WHAT YOU NEED TO DO:
Print the stretch of records from the line containing "You are a computer-use agent. 152x115 pixels." through the line containing "tap(40, 75)", keeping every line unchanged and including both ends. Omit the pictures from your reply.

MATERIAL SHOWN:
○ ○ ○ ○ ○

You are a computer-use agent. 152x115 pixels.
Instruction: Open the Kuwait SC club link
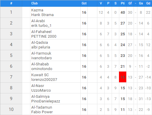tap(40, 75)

○ ○ ○ ○ ○

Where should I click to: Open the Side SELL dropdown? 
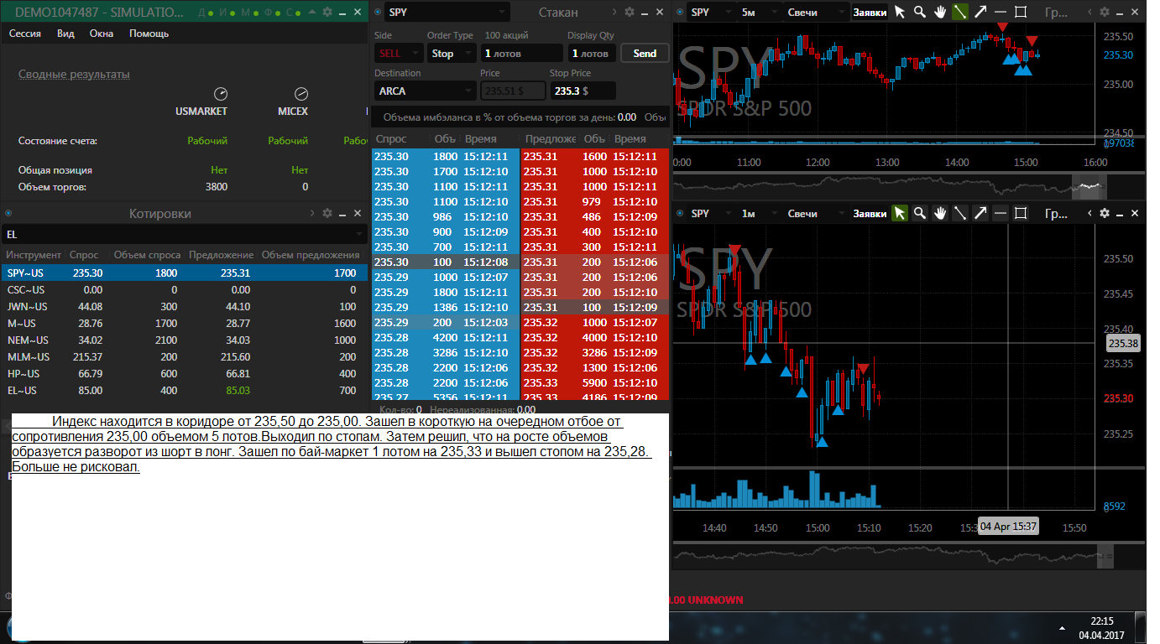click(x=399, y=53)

○ ○ ○ ○ ○

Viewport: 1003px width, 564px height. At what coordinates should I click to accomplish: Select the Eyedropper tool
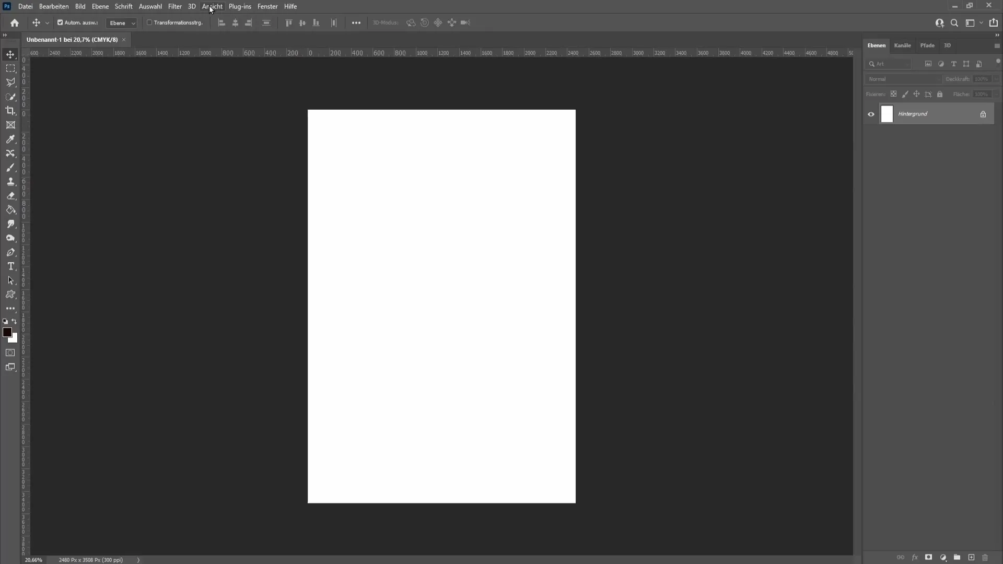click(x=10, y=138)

○ ○ ○ ○ ○

EXERCISE RESULT:
You are a computer-use agent. 152x115 pixels.
Instruction: Open the Kuwait SC club link
tap(40, 75)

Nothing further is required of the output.